Migratable AI: Effect of identity and information migration on users perception of conversational AI agents
This addresses the problem of user acceptance and experience for conversational AI agents that move across devices, though it is incremental as it builds on existing migration concepts.
The study investigated how migrating a conversational AI agent's identity and information across different form factors affects user perceptions, finding that identity migration positively impacted trust, competence, and social presence, while information migration improved trust, competence, and likeability, with the highest ratings when both were migrated.
Conversational AI agents are proliferating, embodying a range of devices such as smart speakers, smart displays, robots, cars, and more.

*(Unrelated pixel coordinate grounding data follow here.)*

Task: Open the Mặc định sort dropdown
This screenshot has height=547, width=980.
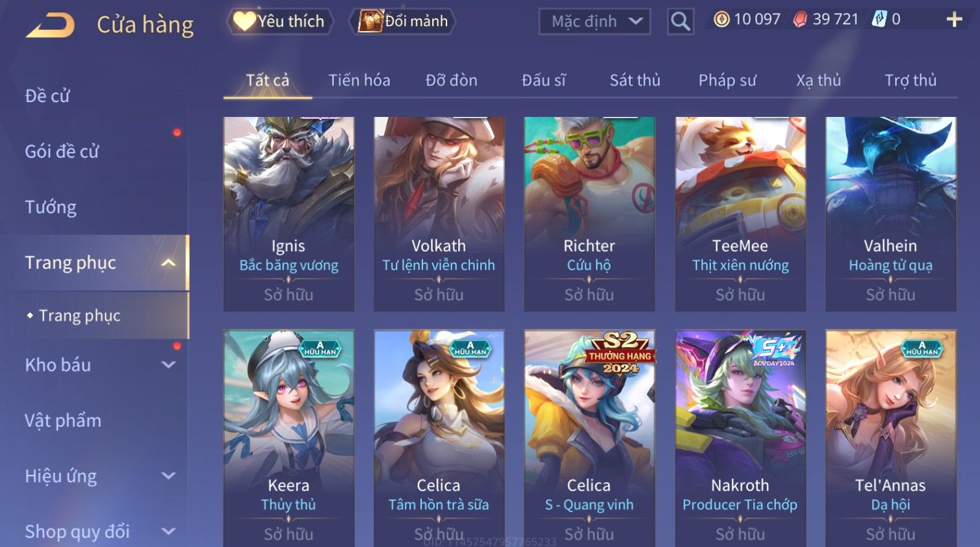Action: (x=595, y=21)
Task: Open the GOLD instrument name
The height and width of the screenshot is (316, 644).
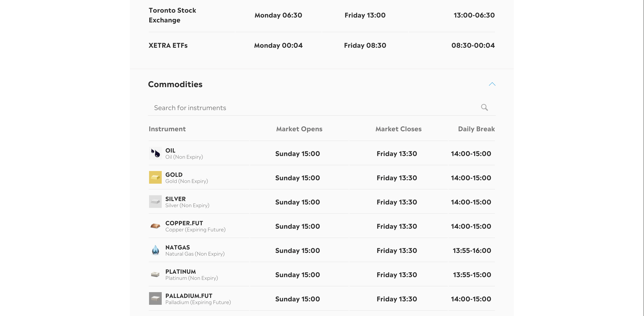Action: 174,175
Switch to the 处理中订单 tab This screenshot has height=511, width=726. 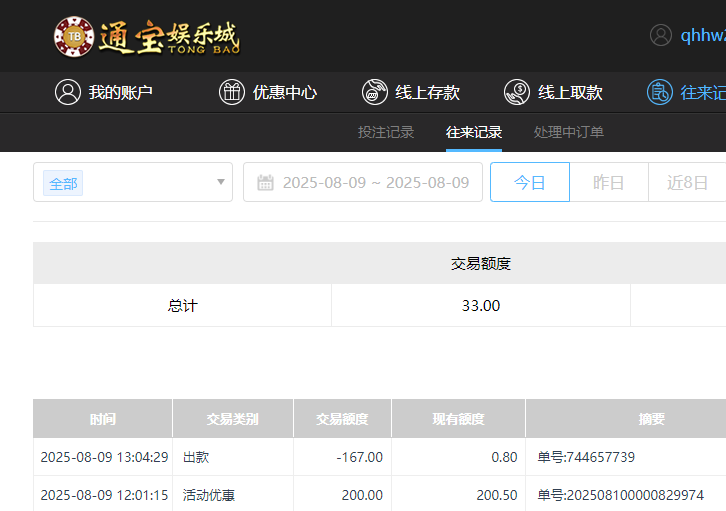click(x=568, y=132)
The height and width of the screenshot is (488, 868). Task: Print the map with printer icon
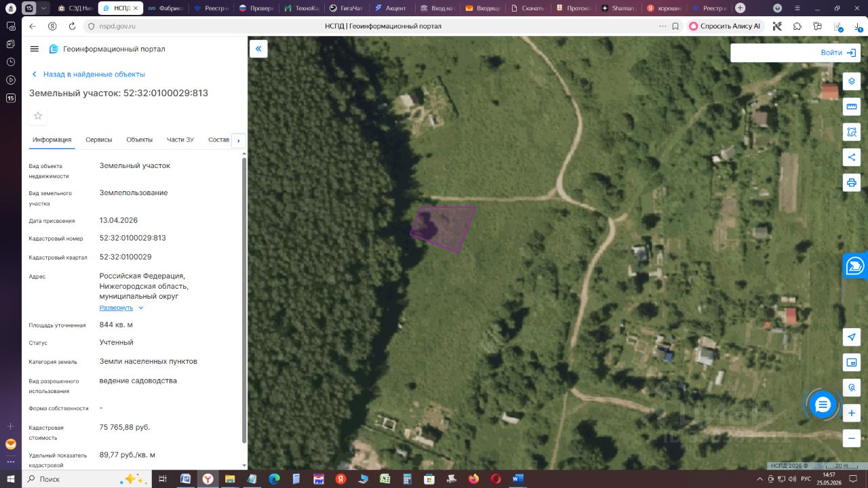click(x=852, y=182)
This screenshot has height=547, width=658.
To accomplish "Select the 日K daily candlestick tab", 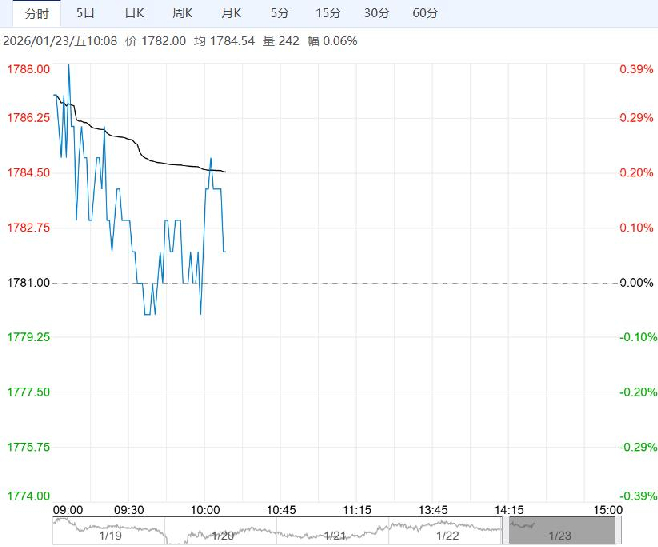I will coord(134,13).
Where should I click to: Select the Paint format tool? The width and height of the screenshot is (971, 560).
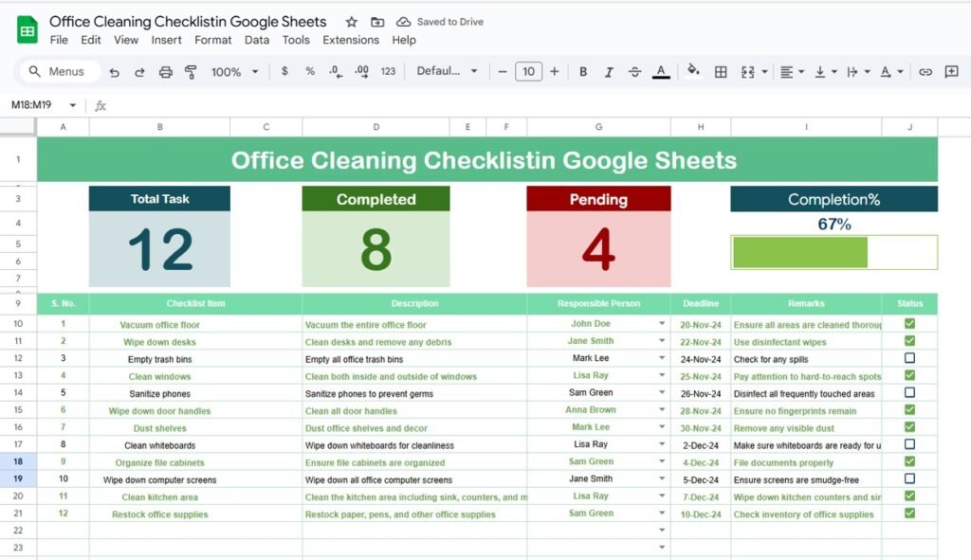tap(189, 71)
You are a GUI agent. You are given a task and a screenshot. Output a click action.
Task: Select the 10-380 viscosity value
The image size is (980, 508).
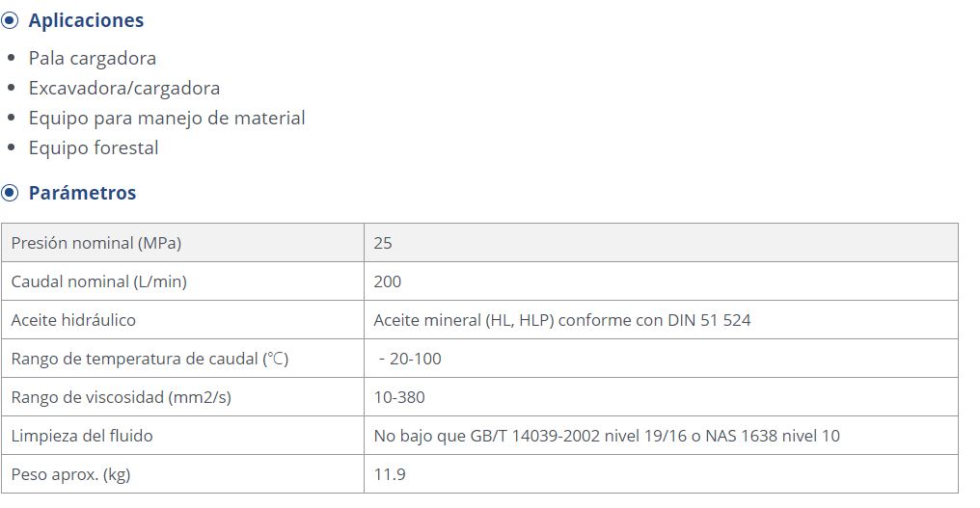click(399, 397)
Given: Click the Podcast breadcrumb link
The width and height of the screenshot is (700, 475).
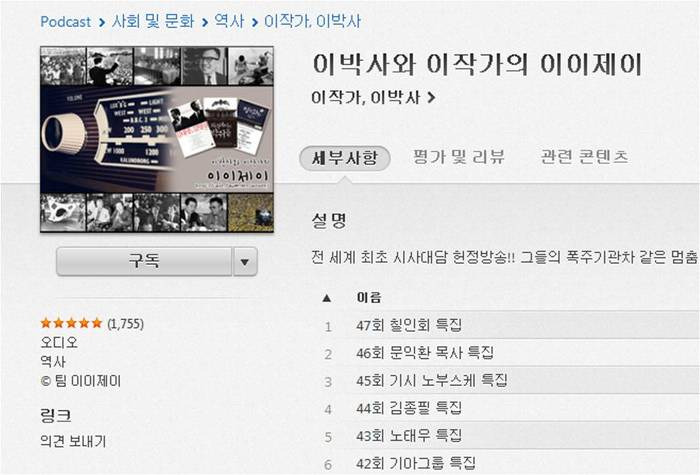Looking at the screenshot, I should click(x=66, y=21).
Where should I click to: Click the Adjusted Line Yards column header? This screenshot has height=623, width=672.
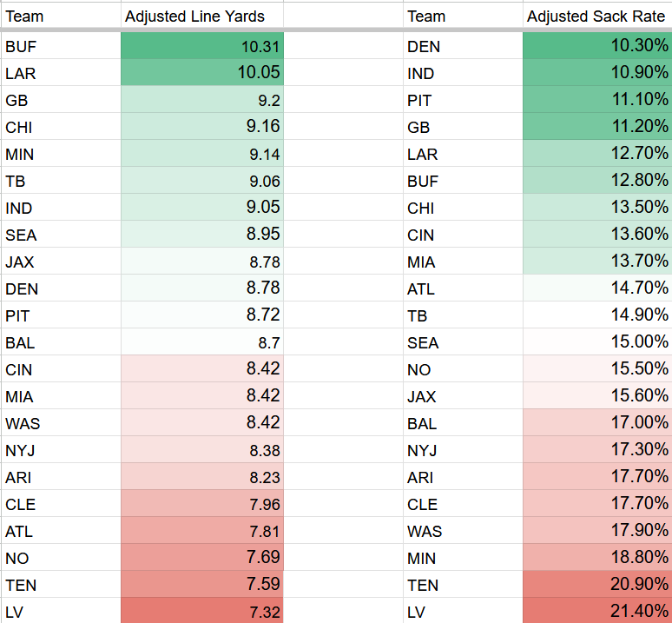[x=194, y=17]
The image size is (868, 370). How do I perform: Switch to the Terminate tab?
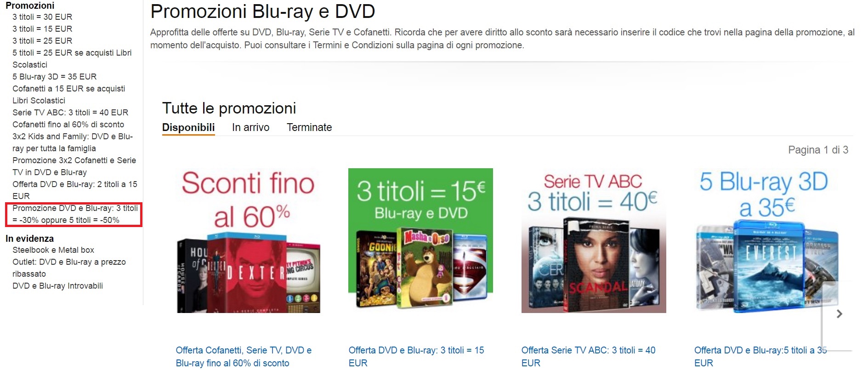point(309,127)
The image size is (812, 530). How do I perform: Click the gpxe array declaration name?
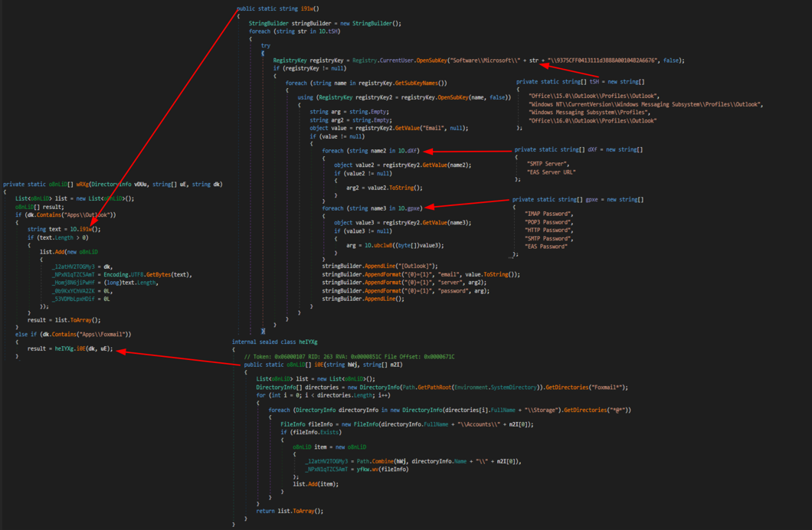click(x=588, y=200)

We can envision a future where a personal conversational agent could migrate across different form factors and environments to always accompany and assist its user to support a far more continuous, personalized, and collaborative experience. This opens the question of what properties of a conversational AI agent migrates across forms, and how it would impact user perception. To explore this, we developed a Migratable AI system where a user's information and/or the agent's identity can be preserved as it migrates across form factors to help its user with a task. We designed a 2x2 between-subjects study to explore the effects of information migration and identity migration on user perceptions of trust, competence, likeability, and social presence. Our results suggest that identity migration had a positive effect on trust, competence, and social presence, while information migration had a positive effect on trust, competence, and likeability. Overall, users report the highest trust, competence, likeability, and social presence towards the conversational agent when both identity and information were migrated across embodiments.